▶ TASK REQUIREMENTS
Please write out each entry below exactly as it appears.

▶ EXTRACTED ENTRIES
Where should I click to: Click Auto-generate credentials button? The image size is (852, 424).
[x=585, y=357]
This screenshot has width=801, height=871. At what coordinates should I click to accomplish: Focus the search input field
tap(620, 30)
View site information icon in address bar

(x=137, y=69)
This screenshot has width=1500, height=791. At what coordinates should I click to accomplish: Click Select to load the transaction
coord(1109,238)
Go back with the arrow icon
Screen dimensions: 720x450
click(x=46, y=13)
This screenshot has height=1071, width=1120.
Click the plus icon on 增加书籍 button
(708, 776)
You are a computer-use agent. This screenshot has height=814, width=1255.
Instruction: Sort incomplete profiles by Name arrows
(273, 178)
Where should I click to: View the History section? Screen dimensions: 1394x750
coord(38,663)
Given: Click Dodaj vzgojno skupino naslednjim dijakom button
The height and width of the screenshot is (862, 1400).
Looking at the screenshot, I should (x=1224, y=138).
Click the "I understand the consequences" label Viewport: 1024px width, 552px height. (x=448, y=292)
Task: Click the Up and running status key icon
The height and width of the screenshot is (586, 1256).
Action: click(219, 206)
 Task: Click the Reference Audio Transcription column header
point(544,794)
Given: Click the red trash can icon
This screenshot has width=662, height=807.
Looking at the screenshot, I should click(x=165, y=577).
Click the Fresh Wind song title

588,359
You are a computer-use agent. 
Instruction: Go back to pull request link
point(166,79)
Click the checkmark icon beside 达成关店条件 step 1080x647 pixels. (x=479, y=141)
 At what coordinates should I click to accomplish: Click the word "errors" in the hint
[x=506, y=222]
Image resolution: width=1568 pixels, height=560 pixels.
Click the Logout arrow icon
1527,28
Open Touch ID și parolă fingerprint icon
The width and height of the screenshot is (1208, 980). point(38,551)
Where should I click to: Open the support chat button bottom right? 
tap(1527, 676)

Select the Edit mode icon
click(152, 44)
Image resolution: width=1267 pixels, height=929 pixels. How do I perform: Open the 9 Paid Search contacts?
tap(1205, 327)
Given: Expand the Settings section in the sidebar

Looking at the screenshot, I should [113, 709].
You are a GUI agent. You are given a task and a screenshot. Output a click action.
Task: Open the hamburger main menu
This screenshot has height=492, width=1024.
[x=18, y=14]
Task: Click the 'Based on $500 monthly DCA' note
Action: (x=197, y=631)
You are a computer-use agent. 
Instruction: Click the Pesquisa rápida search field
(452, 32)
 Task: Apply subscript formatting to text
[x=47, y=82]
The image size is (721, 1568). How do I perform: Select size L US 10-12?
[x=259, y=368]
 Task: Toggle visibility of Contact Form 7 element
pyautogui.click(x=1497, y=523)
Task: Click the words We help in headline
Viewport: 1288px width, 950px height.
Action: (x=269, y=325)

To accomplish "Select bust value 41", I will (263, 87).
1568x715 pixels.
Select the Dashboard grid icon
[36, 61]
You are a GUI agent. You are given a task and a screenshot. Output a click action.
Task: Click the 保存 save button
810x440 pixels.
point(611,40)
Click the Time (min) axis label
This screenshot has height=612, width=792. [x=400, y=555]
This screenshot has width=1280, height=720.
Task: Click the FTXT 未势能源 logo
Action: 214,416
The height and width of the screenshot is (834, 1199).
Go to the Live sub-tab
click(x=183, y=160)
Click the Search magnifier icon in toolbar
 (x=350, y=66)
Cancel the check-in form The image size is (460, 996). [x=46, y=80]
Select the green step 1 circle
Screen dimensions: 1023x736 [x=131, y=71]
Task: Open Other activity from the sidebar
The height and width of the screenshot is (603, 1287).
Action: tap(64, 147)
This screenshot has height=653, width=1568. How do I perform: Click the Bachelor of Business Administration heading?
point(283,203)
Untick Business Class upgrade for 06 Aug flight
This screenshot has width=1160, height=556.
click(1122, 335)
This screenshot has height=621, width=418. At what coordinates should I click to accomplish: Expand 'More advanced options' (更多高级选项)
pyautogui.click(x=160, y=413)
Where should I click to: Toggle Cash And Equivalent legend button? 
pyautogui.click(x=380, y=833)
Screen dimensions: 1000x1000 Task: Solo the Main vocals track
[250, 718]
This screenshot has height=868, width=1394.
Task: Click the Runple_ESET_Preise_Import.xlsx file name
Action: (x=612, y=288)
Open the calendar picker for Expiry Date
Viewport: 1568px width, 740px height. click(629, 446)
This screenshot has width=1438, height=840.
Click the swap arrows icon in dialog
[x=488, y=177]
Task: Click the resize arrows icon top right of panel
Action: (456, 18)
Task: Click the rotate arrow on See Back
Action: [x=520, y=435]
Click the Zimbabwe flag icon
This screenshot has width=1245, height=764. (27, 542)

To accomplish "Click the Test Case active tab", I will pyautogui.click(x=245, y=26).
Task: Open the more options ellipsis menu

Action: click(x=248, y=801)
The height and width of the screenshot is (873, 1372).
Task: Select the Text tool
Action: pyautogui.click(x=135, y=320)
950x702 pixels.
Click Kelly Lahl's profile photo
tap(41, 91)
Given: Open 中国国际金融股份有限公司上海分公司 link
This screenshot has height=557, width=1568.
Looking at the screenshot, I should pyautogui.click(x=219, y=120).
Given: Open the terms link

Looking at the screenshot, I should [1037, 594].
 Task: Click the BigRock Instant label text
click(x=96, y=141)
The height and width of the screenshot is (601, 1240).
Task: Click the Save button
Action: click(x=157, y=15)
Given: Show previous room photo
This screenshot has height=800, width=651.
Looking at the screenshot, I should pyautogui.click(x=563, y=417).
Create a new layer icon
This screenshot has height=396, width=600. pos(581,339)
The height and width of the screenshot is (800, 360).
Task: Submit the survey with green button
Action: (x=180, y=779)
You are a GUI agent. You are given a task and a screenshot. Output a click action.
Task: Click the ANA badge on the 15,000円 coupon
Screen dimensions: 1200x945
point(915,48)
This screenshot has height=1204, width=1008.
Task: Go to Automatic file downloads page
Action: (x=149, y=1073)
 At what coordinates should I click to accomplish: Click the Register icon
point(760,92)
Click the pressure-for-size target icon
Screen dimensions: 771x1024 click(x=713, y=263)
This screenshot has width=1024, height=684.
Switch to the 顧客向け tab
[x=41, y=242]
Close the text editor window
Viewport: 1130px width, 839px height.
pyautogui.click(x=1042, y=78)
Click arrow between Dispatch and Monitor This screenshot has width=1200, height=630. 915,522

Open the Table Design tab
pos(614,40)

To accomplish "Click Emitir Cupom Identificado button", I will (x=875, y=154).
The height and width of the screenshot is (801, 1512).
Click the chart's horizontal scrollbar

▶ FINISHED TASK
Where should I click to: Click Auto-generate credentials button? The image size is (852, 424).
[x=585, y=357]
This screenshot has width=801, height=871. At what coordinates should I click to accomplish: Focus the search input field
tap(620, 30)
View site information icon in address bar

(x=137, y=69)
This screenshot has width=1500, height=791. At what coordinates should I click to accomplish: Click Select to load the transaction
coord(1109,238)
Go back with the arrow icon
Screen dimensions: 720x450
click(x=46, y=13)
This screenshot has height=1071, width=1120.
Click the plus icon on 增加书籍 button
(708, 776)
You are a computer-use agent. This screenshot has height=814, width=1255.
Instruction: Sort incomplete profiles by Name arrows
(273, 178)
Where should I click to: View the History section? Screen dimensions: 1394x750
coord(38,663)
Given: Click Dodaj vzgojno skupino naslednjim dijakom button
The height and width of the screenshot is (862, 1400).
Looking at the screenshot, I should (x=1224, y=138).
Click the "I understand the consequences" label Viewport: 1024px width, 552px height. (x=448, y=292)
Task: Click the Up and running status key icon
The height and width of the screenshot is (586, 1256).
Action: click(219, 206)
 Task: Click the Reference Audio Transcription column header
point(544,794)
Given: Click the red trash can icon
This screenshot has width=662, height=807.
Looking at the screenshot, I should click(x=165, y=577).
Click the Fresh Wind song title

588,359
You are a computer-use agent. 
Instruction: Go back to pull request link
point(166,79)
Click the checkmark icon beside 达成关店条件 step 1080x647 pixels. (x=479, y=141)
 At what coordinates should I click to accomplish: Click the word "errors" in the hint
[x=506, y=222]
Image resolution: width=1568 pixels, height=560 pixels.
Click the Logout arrow icon
1527,28
Open Touch ID și parolă fingerprint icon
The width and height of the screenshot is (1208, 980). point(38,551)
Where should I click to: Open the support chat button bottom right? 
tap(1527, 676)

Select the Edit mode icon
click(152, 44)
Image resolution: width=1267 pixels, height=929 pixels. How do I perform: Open the 9 Paid Search contacts?
tap(1205, 327)
Given: Expand the Settings section in the sidebar

Looking at the screenshot, I should [113, 709].
You are a GUI agent. You are given a task and a screenshot. Output a click action.
Task: Open the hamburger main menu
This screenshot has height=492, width=1024.
[x=18, y=14]
Task: Click the 'Based on $500 monthly DCA' note
Action: (x=197, y=631)
You are a computer-use agent. 
Instruction: Click the Pesquisa rápida search field
(452, 32)
 Task: Apply subscript formatting to text
[x=47, y=82]
The image size is (721, 1568). How do I perform: Select size L US 10-12?
[x=259, y=368]
 Task: Toggle visibility of Contact Form 7 element
pyautogui.click(x=1497, y=523)
Task: Click the words We help in headline
Viewport: 1288px width, 950px height.
Action: (x=269, y=325)

To accomplish "Select bust value 41", I will (263, 87).
1568x715 pixels.
Select the Dashboard grid icon
[36, 61]
You are a GUI agent. You are given a task and a screenshot. Output a click action.
Task: Click the 保存 save button
810x440 pixels.
point(611,40)
Click the Time (min) axis label
This screenshot has height=612, width=792. [x=400, y=555]
This screenshot has width=1280, height=720.
Task: Click the FTXT 未势能源 logo
Action: 214,416
The height and width of the screenshot is (834, 1199).
Go to the Live sub-tab
click(x=183, y=160)
Click the Search magnifier icon in toolbar
 (x=350, y=66)
Cancel the check-in form The image size is (460, 996). [x=46, y=80]
Select the green step 1 circle
Screen dimensions: 1023x736 [x=131, y=71]
Task: Open Other activity from the sidebar
The height and width of the screenshot is (603, 1287).
Action: tap(64, 147)
This screenshot has height=653, width=1568. How do I perform: Click the Bachelor of Business Administration heading?
point(283,203)
Untick Business Class upgrade for 06 Aug flight
This screenshot has width=1160, height=556.
click(1122, 335)
This screenshot has height=621, width=418. At what coordinates should I click to accomplish: Expand 'More advanced options' (更多高级选项)
pyautogui.click(x=160, y=413)
Where should I click to: Toggle Cash And Equivalent legend button? 
pyautogui.click(x=380, y=833)
Screen dimensions: 1000x1000 Task: Solo the Main vocals track
[250, 718]
This screenshot has height=868, width=1394.
Task: Click the Runple_ESET_Preise_Import.xlsx file name
Action: (x=612, y=288)
Open the calendar picker for Expiry Date
Viewport: 1568px width, 740px height. click(629, 446)
This screenshot has width=1438, height=840.
Click the swap arrows icon in dialog
[x=488, y=177]
Task: Click the resize arrows icon top right of panel
Action: (456, 18)
Task: Click the rotate arrow on See Back
Action: [x=520, y=435]
Click the Zimbabwe flag icon
This screenshot has width=1245, height=764. (27, 542)

To accomplish "Click the Test Case active tab", I will pyautogui.click(x=245, y=26).
Task: Open the more options ellipsis menu

Action: click(x=248, y=801)
The height and width of the screenshot is (873, 1372).
Task: Select the Text tool
Action: pyautogui.click(x=135, y=320)
950x702 pixels.
Click Kelly Lahl's profile photo
tap(41, 91)
Given: Open 中国国际金融股份有限公司上海分公司 link
This screenshot has height=557, width=1568.
Looking at the screenshot, I should pyautogui.click(x=219, y=120).
Given: Open the terms link

Looking at the screenshot, I should [1037, 594].
 Task: Click the BigRock Instant label text
click(x=96, y=141)
The height and width of the screenshot is (601, 1240).
Task: Click the Save button
Action: click(x=157, y=15)
Given: Show previous room photo
This screenshot has height=800, width=651.
Looking at the screenshot, I should pyautogui.click(x=563, y=417).
Create a new layer icon
This screenshot has height=396, width=600. pos(581,339)
The height and width of the screenshot is (800, 360).
Task: Submit the survey with green button
Action: (x=180, y=779)
You are a GUI agent. You are given a task and a screenshot. Output a click action.
Task: Click the ANA badge on the 15,000円 coupon
Screen dimensions: 1200x945
point(915,48)
This screenshot has height=1204, width=1008.
Task: Go to Automatic file downloads page
Action: (x=149, y=1073)
 At what coordinates should I click to accomplish: Click the Register icon
point(760,92)
Click the pressure-for-size target icon
Screen dimensions: 771x1024 click(x=713, y=263)
This screenshot has width=1024, height=684.
Switch to the 顧客向け tab
[x=41, y=242]
Close the text editor window
Viewport: 1130px width, 839px height.
pyautogui.click(x=1042, y=78)
Click arrow between Dispatch and Monitor This screenshot has width=1200, height=630. 915,522

Open the Table Design tab
pos(614,40)

To accomplish "Click Emitir Cupom Identificado button", I will (x=875, y=154).
The height and width of the screenshot is (801, 1512).
Click the chart's horizontal scrollbar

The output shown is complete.